Props are an essential part of my yoga practice. I love the extra space and support they give me in my body. Contrary to popular belief, props are not just for people with injuries or range of motion limitations, and they're not just for "going deeper into a pose" - whatever that means. Props are to support your body in a pose in whatever way your practice requires. I like to use props in poses, that my body is otherwise happy in, because sometimes it's nice to feel the pose in a different way. I like to have all my props within reach when I'm on my mat so that I can experiment with them throughout my practice.


What Props Do I Use?


This is my yoga box. I don't have enough space in our apartment to have a dedicated yoga space so I keep my yoga equipment all together in a box so it's ready to go when I want to practice.

My yoga kit includes:

  • a yoga mat, I prefer a natural rubber yoga mat like Jade or Kurma GECO, they are cushiony and grippy without being sticky and they wear very well, they can be expensive, though I have found they are worth the money.

  • a couple of yoga blocks. I like the Kmart ones because they're a good size for my hands, they have bevelled edges, they're soft to touch but still nice and firm to prop me up and they're cheap! I think they are about $6 each, and that includes a strap too! The only downside is that sometimes they can have a strong chemical smell for a little while and you might need to leave them outside for a few days to "de-stink" them 🦨

  • a yoga strap. Any yoga strap, or length of fabric will do, as long as it's at least 1.5m long and comfortable for your hands to hold. The benefit of a yoga strap is that it will have a buckle at one end that allows you to create a loop, which can be handy in different poses. The one that comes free with the Kmart block is a decent strap

  • a blanket. In most yoga studios you'll find them using the 'army surplus' style of blankets. They're made from dense wool and that means, when you fold or roll it, it's nice and firm to support you. But feel free to use any blanket you have available

  • a bolster, not necessary but comes in very handy when you require something to prop up the whole body. I use inflatable bolsters because they're light and I can carry half a dozen to in-person classes easily (when we're not in lockdown 😉). The style that they use in yoga studios is great to use, they're very supportive and can be used in lot of different ways


Where To Get Them

My favourite place to buy yoga props from is iYoga Props https://iyogaprops.com.au/ They're local to Melbourne, the products are good quality and they're happy to help.

(This is not a paid advertisement.)

There's also www.stretchnow.com.au and of course www.kmart.com.au

(These are not paid ads either 😄)


But you don't have to buy any props.
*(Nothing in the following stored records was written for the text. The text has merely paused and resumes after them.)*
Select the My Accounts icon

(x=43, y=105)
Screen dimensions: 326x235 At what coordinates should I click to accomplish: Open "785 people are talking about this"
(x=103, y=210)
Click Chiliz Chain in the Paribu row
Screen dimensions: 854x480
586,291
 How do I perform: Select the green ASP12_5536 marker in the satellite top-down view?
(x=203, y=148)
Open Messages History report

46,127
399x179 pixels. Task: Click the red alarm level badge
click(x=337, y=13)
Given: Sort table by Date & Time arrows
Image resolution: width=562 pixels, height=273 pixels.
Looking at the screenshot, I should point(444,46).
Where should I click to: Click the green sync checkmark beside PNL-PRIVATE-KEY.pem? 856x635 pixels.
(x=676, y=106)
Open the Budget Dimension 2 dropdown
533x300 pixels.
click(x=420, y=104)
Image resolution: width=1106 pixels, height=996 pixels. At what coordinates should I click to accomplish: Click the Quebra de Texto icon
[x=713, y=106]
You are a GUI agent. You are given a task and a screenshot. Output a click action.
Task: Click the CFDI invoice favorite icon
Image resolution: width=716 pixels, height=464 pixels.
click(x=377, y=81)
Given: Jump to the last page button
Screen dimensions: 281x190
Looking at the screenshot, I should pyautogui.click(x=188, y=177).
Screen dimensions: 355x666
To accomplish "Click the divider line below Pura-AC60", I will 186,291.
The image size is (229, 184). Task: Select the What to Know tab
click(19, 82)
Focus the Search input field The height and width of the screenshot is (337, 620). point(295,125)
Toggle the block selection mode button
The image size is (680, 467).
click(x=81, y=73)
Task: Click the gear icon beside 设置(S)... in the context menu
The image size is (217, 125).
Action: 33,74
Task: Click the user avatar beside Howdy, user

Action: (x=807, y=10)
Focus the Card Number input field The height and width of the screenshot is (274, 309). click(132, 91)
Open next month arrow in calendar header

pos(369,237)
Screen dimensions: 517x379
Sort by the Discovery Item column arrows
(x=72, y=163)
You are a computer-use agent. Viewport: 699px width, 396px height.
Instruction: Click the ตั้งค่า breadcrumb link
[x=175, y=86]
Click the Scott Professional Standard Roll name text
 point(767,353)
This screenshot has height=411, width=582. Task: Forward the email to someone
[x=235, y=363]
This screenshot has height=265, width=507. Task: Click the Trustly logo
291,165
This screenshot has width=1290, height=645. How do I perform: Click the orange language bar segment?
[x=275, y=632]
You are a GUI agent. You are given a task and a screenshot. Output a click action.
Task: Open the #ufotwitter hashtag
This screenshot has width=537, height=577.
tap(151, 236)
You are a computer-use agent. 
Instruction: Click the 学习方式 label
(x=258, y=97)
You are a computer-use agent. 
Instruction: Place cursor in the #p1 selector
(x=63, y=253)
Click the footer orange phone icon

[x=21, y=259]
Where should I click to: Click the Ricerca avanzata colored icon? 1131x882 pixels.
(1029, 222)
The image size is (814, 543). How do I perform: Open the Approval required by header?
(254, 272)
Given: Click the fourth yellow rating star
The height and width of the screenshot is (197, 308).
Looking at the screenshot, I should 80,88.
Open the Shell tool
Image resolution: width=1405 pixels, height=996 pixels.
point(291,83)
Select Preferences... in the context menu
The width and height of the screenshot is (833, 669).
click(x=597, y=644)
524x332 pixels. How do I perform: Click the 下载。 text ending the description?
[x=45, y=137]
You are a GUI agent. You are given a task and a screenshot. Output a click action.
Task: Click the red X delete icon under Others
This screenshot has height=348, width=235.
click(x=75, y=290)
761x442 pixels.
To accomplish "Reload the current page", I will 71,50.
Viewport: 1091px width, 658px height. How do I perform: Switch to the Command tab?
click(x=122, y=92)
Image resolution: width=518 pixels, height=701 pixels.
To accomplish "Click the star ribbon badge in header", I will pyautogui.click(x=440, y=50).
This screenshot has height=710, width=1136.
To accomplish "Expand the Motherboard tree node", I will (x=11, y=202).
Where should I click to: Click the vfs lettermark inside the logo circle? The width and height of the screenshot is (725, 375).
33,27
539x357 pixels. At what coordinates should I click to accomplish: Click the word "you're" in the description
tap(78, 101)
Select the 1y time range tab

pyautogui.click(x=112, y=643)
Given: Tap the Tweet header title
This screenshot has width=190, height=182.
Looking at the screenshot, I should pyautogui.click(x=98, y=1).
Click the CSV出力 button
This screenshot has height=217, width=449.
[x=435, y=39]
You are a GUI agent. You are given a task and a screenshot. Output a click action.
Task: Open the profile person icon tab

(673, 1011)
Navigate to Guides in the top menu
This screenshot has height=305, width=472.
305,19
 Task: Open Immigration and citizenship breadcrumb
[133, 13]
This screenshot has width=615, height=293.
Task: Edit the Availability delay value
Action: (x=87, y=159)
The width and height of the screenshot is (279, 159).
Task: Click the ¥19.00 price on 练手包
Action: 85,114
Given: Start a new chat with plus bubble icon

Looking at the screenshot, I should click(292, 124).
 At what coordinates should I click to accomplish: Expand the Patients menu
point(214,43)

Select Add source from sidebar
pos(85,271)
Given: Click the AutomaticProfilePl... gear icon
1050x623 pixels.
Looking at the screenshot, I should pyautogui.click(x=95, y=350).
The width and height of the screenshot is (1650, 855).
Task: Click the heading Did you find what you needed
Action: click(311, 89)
Sometimes you can find things around the house that work just as good like, food cans wrapped in a towel to use for blocks, those little footstools that toddlers use to reach the bench, rolled up towels to use for bolsters or blocks, couch cushions, a dressing gown sash/belt for a strap, a wall, kitchen bench, a broom ... endless possibilities.



Using Chairs


Chairs are always a great prop to use in your practice. I don't actually own any dining chairs with backs on them so I use my stools or my fitball or I borrow one of my neighbour's dining chairs!

Safety Tip: make sure your chair isn't going to move. Place the chair feet on your mat or other non-slip surface.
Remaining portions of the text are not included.